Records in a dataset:
★ ★ ★
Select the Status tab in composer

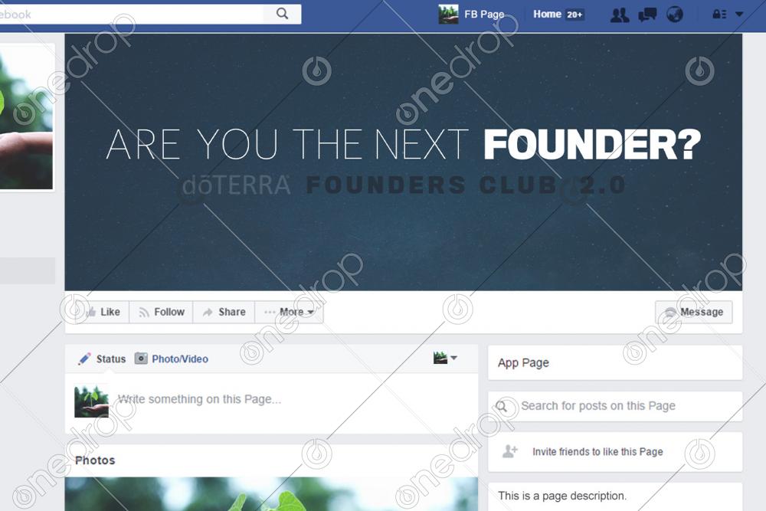102,359
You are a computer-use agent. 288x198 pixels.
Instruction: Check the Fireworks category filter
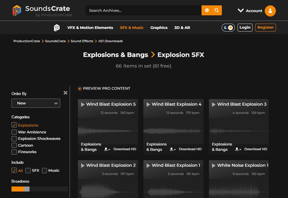coord(14,152)
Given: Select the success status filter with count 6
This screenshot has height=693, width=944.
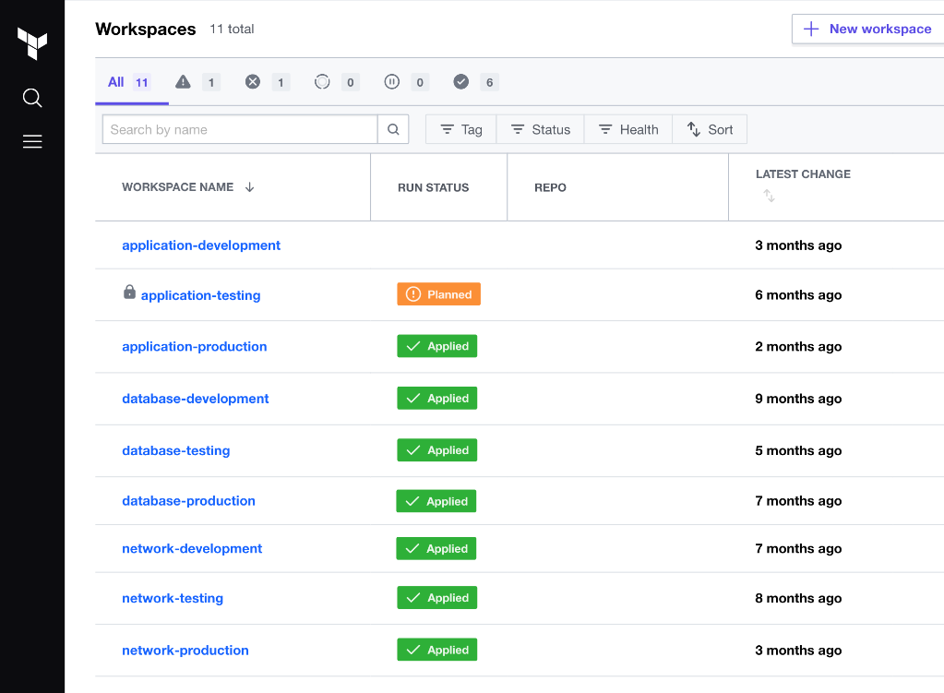Looking at the screenshot, I should point(461,81).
★ ★ ★
Brief:
Copy every line of the data above word for word, and leave out the pictures.

Problem solution:
Select the Status tab in composer

102,359
You are a computer-use agent. 288x198 pixels.
Instruction: Check the Fireworks category filter
coord(14,152)
Given: Select the success status filter with count 6
This screenshot has height=693, width=944.
Looking at the screenshot, I should point(461,81).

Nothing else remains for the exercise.